Robe returned home, leaking urine constantly. Despite reassurances from the clinic staff, the condition persisted. The family, desperate and fearful, made another perilous journey to the city. This time the clinic staff acknowledged the severity of the illness and Kume was told that treatment was only available in the capital city, Addis Ababa. The months dragged on, with Kume feeling helpless and betrayed by a world that seemed indifferent to their suffering.
Finally, a radio announcement brought a sliver of hope. Kume heard that people with conditions like her daughter’s get free treatment at Assela Fistula Center. But the family had to wait another agonizing five months for the conflict to subside to, once again, make the crossover journey. As soon as her arrival at Assela Fistula Center, Robe was admitted. She was diagnosed with vesicovaginal fistula, foot drop and intellectual disability.

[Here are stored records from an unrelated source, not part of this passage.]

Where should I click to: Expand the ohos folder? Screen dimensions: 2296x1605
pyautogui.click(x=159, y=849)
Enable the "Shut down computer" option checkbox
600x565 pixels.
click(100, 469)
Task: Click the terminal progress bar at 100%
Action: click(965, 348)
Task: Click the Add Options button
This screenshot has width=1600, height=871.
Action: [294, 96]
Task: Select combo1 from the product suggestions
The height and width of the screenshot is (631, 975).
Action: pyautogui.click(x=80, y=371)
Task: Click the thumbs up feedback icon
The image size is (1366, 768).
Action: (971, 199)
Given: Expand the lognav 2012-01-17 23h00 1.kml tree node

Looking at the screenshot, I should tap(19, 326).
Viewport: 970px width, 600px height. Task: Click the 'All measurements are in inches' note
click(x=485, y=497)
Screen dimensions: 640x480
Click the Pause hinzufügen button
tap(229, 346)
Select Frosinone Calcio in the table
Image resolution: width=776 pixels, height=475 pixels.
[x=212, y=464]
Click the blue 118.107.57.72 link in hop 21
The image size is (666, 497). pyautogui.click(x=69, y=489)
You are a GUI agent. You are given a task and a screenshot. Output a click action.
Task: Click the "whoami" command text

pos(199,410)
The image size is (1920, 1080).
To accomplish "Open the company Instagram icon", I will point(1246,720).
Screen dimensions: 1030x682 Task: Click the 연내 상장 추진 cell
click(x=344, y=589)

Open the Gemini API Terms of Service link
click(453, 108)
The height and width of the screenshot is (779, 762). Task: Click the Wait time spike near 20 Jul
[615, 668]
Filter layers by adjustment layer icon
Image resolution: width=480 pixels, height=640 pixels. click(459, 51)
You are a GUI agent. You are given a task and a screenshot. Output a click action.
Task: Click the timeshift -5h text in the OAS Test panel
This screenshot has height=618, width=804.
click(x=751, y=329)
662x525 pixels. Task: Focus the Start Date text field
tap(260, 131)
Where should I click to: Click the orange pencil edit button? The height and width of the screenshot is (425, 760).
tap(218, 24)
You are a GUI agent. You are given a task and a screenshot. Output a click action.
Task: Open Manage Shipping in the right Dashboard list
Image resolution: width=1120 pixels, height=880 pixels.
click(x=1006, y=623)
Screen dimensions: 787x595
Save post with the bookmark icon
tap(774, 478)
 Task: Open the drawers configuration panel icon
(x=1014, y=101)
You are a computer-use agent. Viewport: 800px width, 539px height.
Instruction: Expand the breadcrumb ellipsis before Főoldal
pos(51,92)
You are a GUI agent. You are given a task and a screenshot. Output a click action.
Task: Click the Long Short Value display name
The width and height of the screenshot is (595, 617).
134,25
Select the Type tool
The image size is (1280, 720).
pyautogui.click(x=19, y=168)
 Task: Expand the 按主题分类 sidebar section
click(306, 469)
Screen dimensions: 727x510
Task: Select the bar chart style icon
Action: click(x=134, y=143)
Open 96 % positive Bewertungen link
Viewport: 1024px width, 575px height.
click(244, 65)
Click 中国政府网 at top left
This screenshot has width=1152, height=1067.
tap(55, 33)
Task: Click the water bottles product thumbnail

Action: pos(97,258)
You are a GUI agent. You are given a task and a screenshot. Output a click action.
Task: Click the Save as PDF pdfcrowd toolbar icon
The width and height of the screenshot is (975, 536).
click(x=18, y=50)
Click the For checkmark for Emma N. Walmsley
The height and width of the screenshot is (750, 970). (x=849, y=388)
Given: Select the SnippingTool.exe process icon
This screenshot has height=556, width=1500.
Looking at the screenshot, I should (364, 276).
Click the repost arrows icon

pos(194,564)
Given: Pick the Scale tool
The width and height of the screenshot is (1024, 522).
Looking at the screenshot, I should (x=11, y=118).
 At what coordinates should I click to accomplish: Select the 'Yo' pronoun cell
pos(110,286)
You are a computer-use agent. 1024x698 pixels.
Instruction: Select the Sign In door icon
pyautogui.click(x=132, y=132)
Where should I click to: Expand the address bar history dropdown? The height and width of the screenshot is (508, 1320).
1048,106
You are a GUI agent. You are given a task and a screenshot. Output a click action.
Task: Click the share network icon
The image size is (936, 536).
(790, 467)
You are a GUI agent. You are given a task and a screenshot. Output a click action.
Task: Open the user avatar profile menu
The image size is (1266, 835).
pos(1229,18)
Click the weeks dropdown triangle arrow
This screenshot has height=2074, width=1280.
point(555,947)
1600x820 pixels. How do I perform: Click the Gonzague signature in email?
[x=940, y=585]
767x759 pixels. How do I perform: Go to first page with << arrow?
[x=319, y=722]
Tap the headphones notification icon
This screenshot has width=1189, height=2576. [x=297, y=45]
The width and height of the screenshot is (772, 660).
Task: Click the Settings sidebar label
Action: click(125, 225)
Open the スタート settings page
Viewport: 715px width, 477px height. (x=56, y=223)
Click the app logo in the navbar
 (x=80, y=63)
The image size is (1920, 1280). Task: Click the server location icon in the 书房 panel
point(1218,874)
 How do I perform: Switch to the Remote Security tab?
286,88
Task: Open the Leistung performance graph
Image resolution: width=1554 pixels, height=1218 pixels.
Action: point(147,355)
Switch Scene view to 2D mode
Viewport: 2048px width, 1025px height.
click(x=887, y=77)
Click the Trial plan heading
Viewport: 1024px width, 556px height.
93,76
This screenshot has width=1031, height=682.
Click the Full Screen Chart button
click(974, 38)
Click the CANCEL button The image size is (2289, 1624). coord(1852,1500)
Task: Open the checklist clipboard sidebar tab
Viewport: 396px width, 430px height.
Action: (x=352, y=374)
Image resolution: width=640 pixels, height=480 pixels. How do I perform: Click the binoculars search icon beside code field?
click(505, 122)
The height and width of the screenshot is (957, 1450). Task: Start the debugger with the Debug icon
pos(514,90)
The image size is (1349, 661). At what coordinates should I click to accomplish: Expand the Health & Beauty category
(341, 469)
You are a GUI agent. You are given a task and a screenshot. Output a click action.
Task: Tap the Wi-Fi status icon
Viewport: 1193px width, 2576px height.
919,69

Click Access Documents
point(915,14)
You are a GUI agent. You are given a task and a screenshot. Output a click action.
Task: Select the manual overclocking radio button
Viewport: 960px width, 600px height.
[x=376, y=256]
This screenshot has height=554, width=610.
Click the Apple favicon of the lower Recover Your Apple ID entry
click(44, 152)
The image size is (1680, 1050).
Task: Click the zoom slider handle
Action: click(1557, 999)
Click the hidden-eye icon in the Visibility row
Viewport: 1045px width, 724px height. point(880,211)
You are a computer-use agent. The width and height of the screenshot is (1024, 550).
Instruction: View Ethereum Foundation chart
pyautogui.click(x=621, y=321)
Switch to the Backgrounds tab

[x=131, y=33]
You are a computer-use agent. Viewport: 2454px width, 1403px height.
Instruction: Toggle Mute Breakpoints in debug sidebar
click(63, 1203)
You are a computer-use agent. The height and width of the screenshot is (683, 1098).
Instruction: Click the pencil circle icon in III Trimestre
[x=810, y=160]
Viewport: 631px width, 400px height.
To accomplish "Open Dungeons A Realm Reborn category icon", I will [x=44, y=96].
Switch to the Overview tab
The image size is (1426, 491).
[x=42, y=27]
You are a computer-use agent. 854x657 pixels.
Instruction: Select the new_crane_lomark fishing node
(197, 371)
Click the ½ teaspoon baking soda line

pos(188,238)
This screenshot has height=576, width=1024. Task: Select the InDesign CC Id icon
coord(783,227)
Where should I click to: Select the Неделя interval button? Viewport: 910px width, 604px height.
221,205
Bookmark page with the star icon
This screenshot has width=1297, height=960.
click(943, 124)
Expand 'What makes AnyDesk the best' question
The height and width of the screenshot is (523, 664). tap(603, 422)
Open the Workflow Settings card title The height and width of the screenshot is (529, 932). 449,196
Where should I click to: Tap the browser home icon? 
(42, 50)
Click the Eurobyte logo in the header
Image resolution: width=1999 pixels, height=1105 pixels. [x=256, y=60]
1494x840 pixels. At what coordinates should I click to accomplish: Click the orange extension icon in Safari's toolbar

A week later, fistula repair was done by our fistula surgeons at Assela Fistula Center. The fistula closure was successful, but Robe still has some stress urinary incontinence, a much less pressing condition that we hope will improve once Robe regains her strength. When told that they ought to return if the stress urinary incontinence persists after 6 months, Kume feels confused. She is worried that the conflict may re-ignite, and they might not get another chance to return. But staying at Assela is too costly for her. All this while the family’s livelihood depended upon the children whom she has left at home.
Robe’s story is a stark reminder of the profound vulnerabilities faced by rural Ethiopian women. It highlights a society where gender inequality and lack of protection for the most vulnerable are pervasive.
For us at Hope of Light, this story is a call to action. It reminds us of the need to pursue, through our collective efforts, a future where every individual has the chance to live with dignity and hope.